* _ACTIVITY_
Everything from the line containing "Click the orange" through the end of the entries below must be set down exactly, and nothing else.

START EXCERPTED RECORDS

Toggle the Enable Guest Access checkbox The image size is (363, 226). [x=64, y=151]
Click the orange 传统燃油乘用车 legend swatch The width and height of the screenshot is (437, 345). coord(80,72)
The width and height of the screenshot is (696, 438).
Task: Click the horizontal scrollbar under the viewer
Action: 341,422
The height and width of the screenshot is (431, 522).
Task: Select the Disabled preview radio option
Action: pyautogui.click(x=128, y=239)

END EXCERPTED RECORDS

* _RESPONSE BOX_
Click the orange 传统燃油乘用车 legend swatch The width and height of the screenshot is (437, 345). coord(80,72)
The width and height of the screenshot is (696, 438).
Task: Click the horizontal scrollbar under the viewer
Action: 341,422
The height and width of the screenshot is (431, 522).
Task: Select the Disabled preview radio option
Action: pyautogui.click(x=128, y=239)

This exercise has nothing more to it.